There’s a list of chores that needs doing and someone has to do it, eventually. And if you’re the one that ends up doing these things, you’re doing what’s called “invisible labour”. 

Invisible labour is the treadmill of mind-numbing to-do lists that women manage so that childcare duties and households run smoothly.

And that’s us putting it nicely. Suniya S. Luthar conducted a study on mothers to find out how they feel about running the ship on their own, because “Just putting a number to that alone is a service to womankind.”

But isn’t that just the stuff that women do?
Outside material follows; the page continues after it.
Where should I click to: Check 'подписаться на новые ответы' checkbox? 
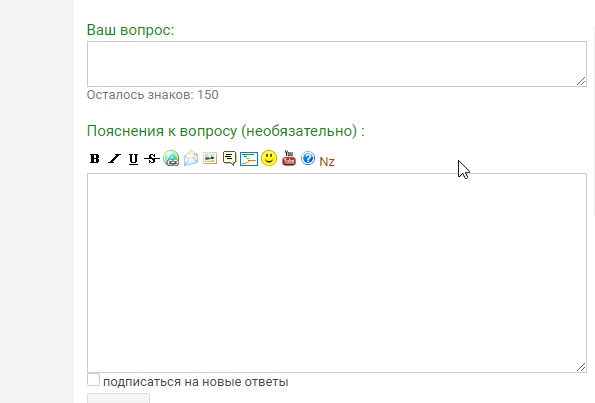point(93,379)
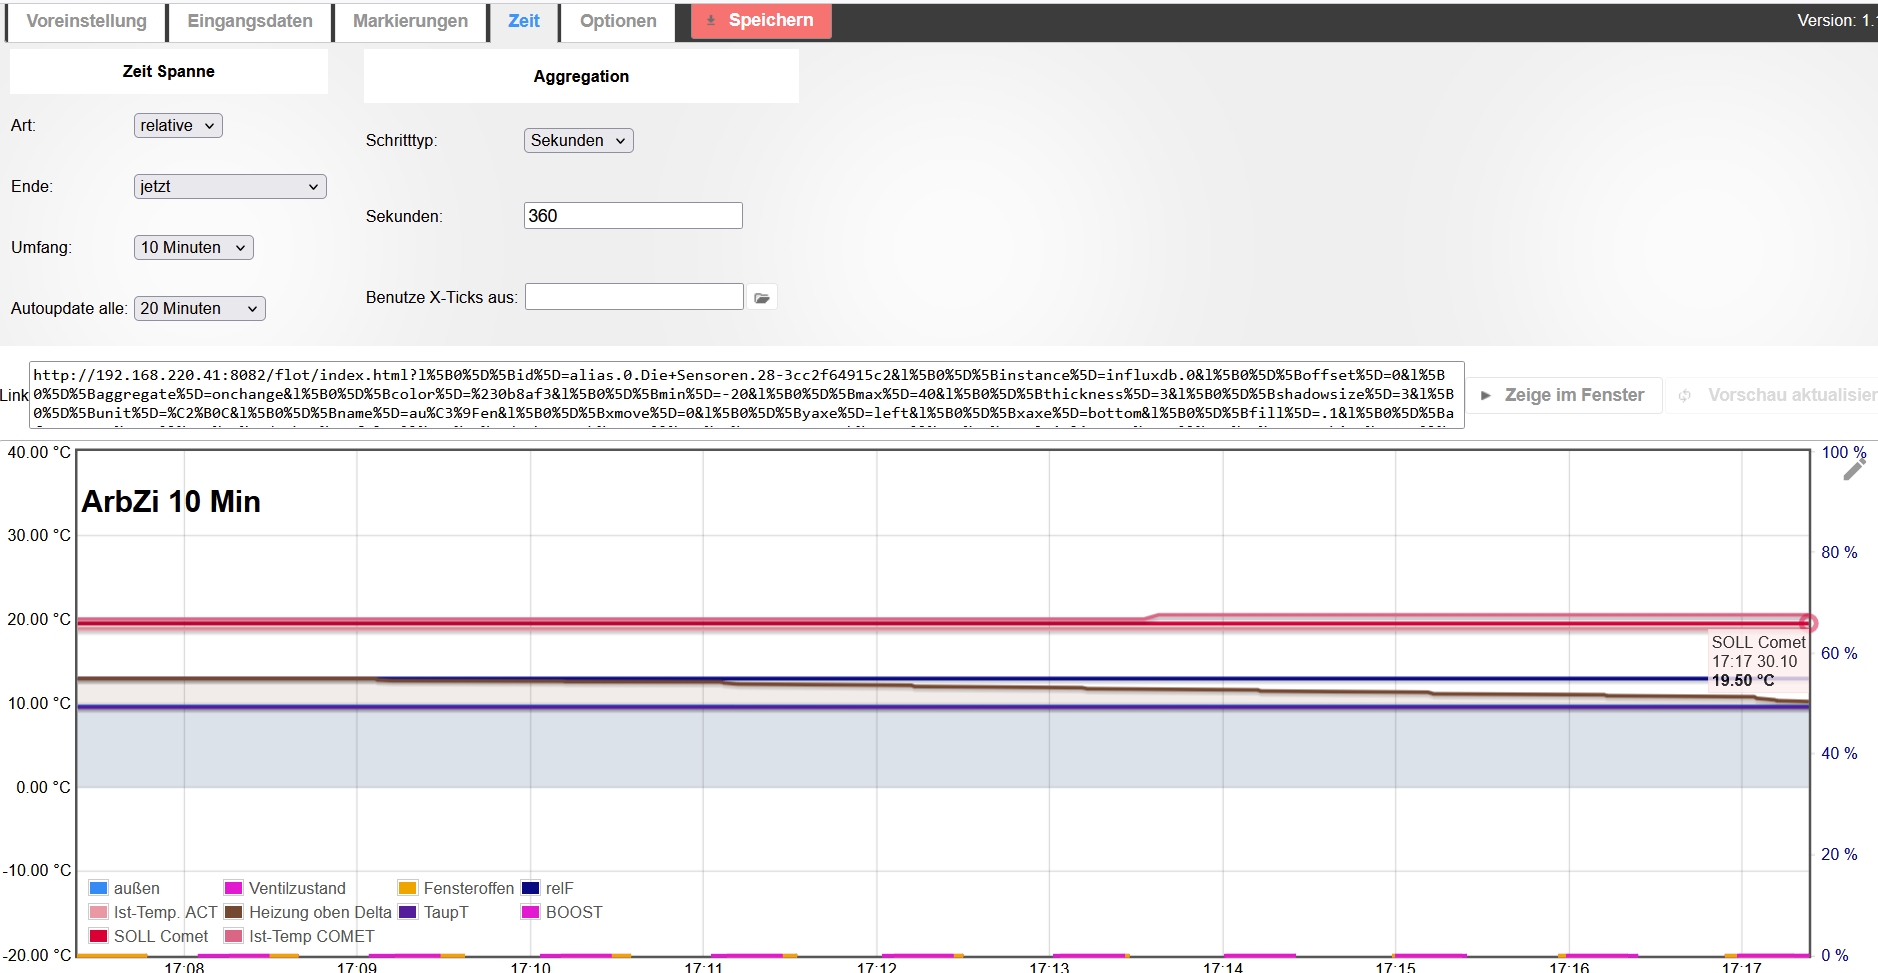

(Credit: Yusron El Jihan via Unsplash)

It’s not unusual for most people, men and women included, to feel like all this is just part of who women are and that we’re better at this sort of thing. This could be a result of many things – from how we watched our parents interact, how we saw other family dynamics play out, what we see portrayed in the media, and so on.
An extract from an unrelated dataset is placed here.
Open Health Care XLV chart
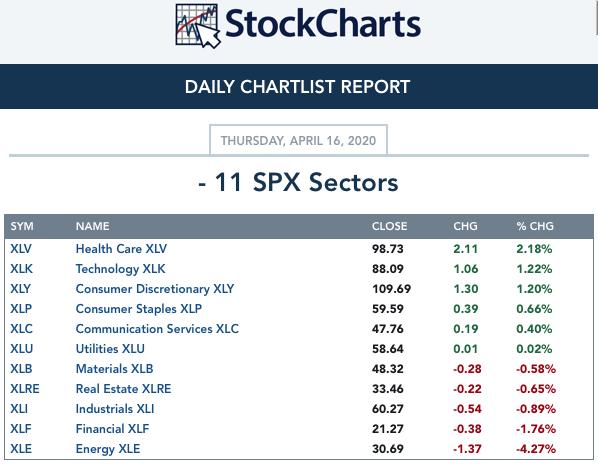Screen dimensions: 598x464 pyautogui.click(x=121, y=249)
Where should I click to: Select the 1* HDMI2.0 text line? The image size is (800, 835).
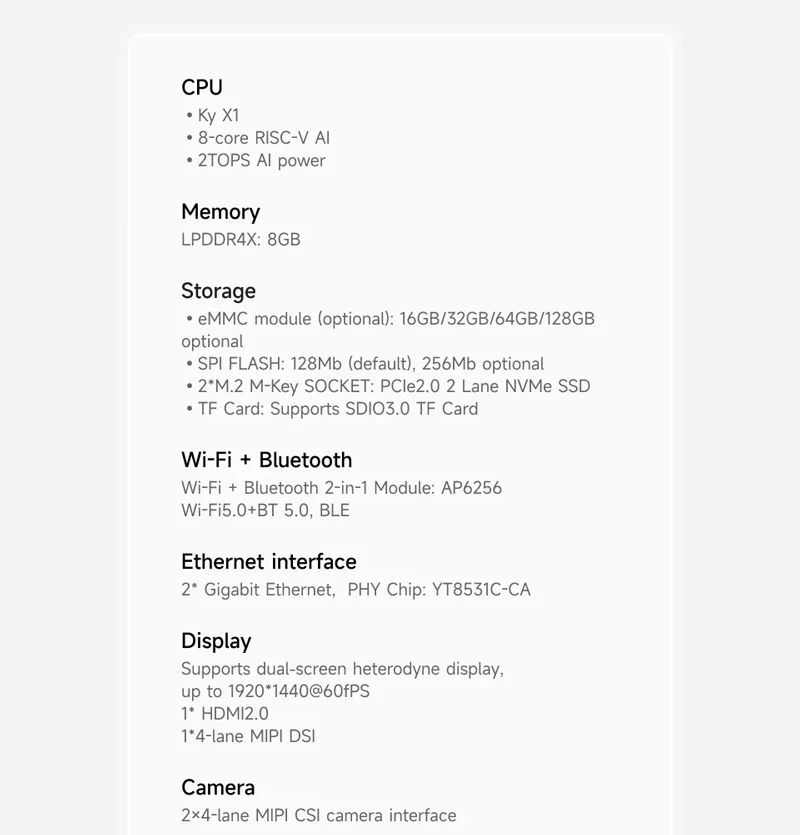(x=225, y=713)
In the 1990s, a book titled Men Are From Mars, Women Are From Venus became a huge hit and was the second most-sold hard copy after the Bible. It’s about (surprise, surprise) gender differences. 

We can’t say if the book managed to enlighten us about the opposite sex, but it does prove the point that we’re pretty much clueless when it comes to them.

So did it start in the 1990s?

via GIPHY

“Invisible labour” is a term first introduced in a 1987 article by sociologist Arlene Kaplan Daniels. It’s work that often goes unnoticed, undervalued, and therefore, unregulated.

In pre-industrial societies, gender roles were sharply defined, with men responsible for external tasks like hunting, and women managing domestic duties. This division of labour laid the foundation for invisible labour, as women’s contributions within the household went unnoticed and uncompensated. 

The Industrial Revolution intensified this dynamic, with men entering visible, paid industrial jobs while women continued shouldering unpaid domestic responsibilities. 

via GIPHY

Despite the feminist movements of the 20th century challenging traditional gender roles and advocating for equality, the burden of invisible labour persisted, highlighting the enduring challenges of achieving equity in household responsibilities.

The pandemic actually made things worse. Homes turned into offices, schools, and daycare centres. And even with men at home during the lockdown, one Malaysian study revealed that it made no difference to women’s workloads at home, implying that “gendered division of household labour has become worrying”. 

Invisible work doesn’t only involve the execution of tasks. It also involves the conception and planning of a task.

(Credit: Lorna Thorne/Ryoji Iwata via Unsplash)

The “second shift” describes invisible labour as the shift women pick up after they get home from their paid jobs. The thing about the second shift is that it’s equally, if not more, mentally taxing. 

Take making dinner for example. If you notice that your 7-year-old downright refuses to eat anything with a tinge of spice in it, then you have to plan what to make for him and for the rest of the family to eat. It’s not just about cooking the meal, it’s also about the conception and planning of it.

It might seem very frivolous but it doesn’t just happen once every week and you never get to take a break. If it’s not dinner then it’s figuring out where the other sock is. It’s always happening, all the time.

The labour of love

(Credit: charlesdeluvio via Unsplash)

So one thing is clear: Women do a lot. And they do it seen or unseen, regulated or unregulated. 

Of course, there are policies implemented that help support work-life balance, affordable childcare, parental leaves, and such.

But it takes a lot more to dismantle behaviours that have been subconsciously ingrained in us. 

Most people fail to recognise the weight of invisible labour and dismiss it, which often makes women suppress their emotions and disregard how they feel. Just being aware that invisible labour exists and acknowledging it is more valuable than you know.

So, Mother’s Day or not, we should never take this labour of love for granted. Show the women in your life that they are seen and appreciated, because they are the ones that silently hold up our entire world. 

And through it all, still somehow manage to find where the other sock is.